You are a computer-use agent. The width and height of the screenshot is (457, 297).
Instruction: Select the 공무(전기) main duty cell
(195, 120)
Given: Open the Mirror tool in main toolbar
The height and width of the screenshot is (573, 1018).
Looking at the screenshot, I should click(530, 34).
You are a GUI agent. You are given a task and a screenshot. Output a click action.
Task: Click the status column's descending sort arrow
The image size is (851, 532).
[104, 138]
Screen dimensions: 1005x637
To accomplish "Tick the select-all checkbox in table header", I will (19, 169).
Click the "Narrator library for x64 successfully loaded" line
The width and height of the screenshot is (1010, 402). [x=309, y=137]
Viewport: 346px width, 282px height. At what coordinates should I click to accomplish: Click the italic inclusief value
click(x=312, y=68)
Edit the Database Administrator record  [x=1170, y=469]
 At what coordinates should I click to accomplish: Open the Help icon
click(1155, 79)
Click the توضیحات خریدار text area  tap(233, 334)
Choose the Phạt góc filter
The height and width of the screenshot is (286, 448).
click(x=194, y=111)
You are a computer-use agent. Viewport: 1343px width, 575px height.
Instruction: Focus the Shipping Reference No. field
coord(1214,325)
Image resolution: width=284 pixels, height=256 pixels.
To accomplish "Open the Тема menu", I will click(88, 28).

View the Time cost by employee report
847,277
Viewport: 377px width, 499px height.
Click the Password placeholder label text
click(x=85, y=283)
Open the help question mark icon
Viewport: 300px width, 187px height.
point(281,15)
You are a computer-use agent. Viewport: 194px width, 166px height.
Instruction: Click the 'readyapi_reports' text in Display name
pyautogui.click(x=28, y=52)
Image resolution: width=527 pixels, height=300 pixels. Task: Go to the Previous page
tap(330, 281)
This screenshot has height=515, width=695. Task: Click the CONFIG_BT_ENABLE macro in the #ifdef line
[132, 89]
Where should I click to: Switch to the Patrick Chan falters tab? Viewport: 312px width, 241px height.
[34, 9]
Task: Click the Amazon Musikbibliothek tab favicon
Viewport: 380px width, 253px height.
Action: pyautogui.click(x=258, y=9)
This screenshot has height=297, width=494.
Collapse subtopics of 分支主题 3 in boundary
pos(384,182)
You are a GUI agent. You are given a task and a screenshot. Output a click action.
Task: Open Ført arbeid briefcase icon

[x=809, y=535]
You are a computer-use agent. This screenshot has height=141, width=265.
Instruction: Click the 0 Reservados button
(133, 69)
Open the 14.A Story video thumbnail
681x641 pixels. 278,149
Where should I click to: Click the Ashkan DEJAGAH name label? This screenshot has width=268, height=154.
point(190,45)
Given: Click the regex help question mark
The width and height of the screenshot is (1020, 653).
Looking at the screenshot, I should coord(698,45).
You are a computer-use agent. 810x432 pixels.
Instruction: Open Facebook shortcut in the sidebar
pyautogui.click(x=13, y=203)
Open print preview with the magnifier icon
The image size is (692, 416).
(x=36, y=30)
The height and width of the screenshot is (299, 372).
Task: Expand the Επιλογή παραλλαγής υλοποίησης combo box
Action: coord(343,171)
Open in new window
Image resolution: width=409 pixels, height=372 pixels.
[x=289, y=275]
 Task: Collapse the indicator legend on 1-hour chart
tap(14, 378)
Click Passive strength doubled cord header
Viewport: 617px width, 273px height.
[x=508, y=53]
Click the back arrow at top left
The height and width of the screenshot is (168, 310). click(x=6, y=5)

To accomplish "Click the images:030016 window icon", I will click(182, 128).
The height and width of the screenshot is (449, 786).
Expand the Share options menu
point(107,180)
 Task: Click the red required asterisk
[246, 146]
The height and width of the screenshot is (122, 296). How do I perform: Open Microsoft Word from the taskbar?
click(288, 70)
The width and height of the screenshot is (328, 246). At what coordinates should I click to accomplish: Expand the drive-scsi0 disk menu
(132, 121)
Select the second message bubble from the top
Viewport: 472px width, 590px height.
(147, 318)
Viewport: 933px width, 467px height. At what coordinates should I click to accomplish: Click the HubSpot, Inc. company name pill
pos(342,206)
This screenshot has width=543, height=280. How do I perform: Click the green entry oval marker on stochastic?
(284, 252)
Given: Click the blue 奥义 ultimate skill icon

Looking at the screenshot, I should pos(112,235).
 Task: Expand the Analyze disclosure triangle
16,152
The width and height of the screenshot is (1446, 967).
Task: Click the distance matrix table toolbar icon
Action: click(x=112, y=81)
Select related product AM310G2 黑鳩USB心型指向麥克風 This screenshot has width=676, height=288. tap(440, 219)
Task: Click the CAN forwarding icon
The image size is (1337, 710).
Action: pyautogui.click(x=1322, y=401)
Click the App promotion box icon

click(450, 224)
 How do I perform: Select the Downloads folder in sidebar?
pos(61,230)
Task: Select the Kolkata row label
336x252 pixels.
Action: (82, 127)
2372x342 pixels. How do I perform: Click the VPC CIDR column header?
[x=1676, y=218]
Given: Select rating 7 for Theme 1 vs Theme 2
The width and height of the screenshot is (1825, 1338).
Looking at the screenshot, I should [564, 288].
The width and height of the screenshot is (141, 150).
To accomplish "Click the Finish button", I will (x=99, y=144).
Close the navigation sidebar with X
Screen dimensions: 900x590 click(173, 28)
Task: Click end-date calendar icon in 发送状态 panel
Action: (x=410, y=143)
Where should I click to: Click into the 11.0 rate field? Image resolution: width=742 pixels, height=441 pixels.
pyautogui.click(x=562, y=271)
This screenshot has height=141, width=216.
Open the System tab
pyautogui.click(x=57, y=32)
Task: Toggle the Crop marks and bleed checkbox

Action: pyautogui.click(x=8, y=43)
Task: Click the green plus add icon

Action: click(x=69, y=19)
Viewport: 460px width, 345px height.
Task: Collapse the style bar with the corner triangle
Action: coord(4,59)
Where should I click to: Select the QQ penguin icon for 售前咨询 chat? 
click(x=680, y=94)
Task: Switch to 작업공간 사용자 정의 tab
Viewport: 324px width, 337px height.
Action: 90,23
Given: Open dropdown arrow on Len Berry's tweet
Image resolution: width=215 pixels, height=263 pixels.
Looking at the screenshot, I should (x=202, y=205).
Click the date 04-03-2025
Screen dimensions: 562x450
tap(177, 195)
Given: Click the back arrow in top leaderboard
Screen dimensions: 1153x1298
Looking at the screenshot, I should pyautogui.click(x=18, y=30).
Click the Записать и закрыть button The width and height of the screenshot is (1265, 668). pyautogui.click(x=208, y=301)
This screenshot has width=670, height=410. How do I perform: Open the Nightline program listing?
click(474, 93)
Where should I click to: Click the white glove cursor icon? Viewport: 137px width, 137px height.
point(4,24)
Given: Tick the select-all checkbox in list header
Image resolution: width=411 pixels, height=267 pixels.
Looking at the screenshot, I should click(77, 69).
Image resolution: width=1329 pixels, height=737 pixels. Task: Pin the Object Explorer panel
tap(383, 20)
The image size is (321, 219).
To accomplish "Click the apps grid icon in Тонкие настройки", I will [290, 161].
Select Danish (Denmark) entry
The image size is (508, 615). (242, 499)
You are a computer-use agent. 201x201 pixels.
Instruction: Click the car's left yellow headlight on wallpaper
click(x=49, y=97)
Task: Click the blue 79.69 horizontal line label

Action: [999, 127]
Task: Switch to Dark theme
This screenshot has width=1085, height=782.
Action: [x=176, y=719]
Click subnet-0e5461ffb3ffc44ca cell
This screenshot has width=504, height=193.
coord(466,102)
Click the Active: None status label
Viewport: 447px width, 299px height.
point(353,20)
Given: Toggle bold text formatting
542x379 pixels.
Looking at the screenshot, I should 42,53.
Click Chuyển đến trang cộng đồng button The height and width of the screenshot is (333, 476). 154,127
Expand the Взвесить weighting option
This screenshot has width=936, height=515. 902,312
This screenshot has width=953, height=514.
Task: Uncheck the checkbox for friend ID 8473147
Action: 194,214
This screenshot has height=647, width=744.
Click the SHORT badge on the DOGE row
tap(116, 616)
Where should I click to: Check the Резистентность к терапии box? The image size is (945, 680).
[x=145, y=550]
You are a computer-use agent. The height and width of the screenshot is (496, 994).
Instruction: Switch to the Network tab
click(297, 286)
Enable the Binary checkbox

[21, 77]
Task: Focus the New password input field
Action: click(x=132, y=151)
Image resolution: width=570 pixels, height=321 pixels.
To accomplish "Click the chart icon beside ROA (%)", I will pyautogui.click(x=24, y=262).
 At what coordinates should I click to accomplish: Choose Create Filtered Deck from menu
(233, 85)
======
ACTION ITEM
What lines in the listing above hold the string "will"? List them.

YOUR SOLUTION
To accomplish "Tick the select-all checkbox in table header", I will (19, 169).
To accomplish "Open the Тема menu", I will click(88, 28).
To accomplish "Click the images:030016 window icon", I will click(182, 128).
To accomplish "Click the Finish button", I will (x=99, y=144).
To accomplish "Click the apps grid icon in Тонкие настройки", I will [290, 161].
To accomplish "Click the chart icon beside ROA (%)", I will pyautogui.click(x=24, y=262).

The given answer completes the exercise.